Tuesday, September 27, 2011

Learning Landscapes

I love landscapes, but haven't had much of a chance to practice the painting technique. The challenge for me is getting my head around the color value choices that allow one object in the painting to appear in the foreground while another seems to be pushed way back into the distance. Since most of my work is essentially bird portraiture, this is not something I regularly think about when painting and I haven't worked with it enough for it to feel natural yet.

Although I well remember the classic exercises in art class where you draw a series of mountains going off into the distance and the mountains become bluer and fade as they progress, those always seemed to be stereotypical mountains. What happens when the distant mountains are not all that distant and are covered in dried grasses (warm colors) rather than trees (cool colors that lend themselves to distance)? I suppose the next question would be why would I choose such a subject when I'm just a beginner at this. I have to learn to crawl and then walk before I can run, right? Well, I've always been stubborn like that.

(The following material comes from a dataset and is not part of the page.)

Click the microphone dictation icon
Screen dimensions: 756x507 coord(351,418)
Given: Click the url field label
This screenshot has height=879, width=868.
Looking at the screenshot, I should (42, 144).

Anyway, while Paul and I were essentially homeless this summer we took a road trip across the country and one morning we had the good fortune to go to Theodore Roosevelt National Park in North Dakota. I know North Dakota ends up being the butt of a lot of jokes and people look at me funny when I say it is beautiful there, but it is! We had a wonderful time in the park (stay tuned for future posts on that), the wildlife and scenery was so inspiring and I knew that eventually I'd be using my reference photos for some paintings.

So here I am, twiddling my thumbs waiting to hear back on the countless job applications I've filled out in the last few weeks. What a perfect time to put all of that nervous energy to work! I also had some Claybord laying around that I was just looking for an excuse to try out.


Everything was in place but it lacked depth. (The trees also looked suspiciously like evergreens, not cottonwoods.) Time to think about my color values.


Hopefully this version has more depth, with the river, trees and hills falling visually
into foreground, mid ground and background.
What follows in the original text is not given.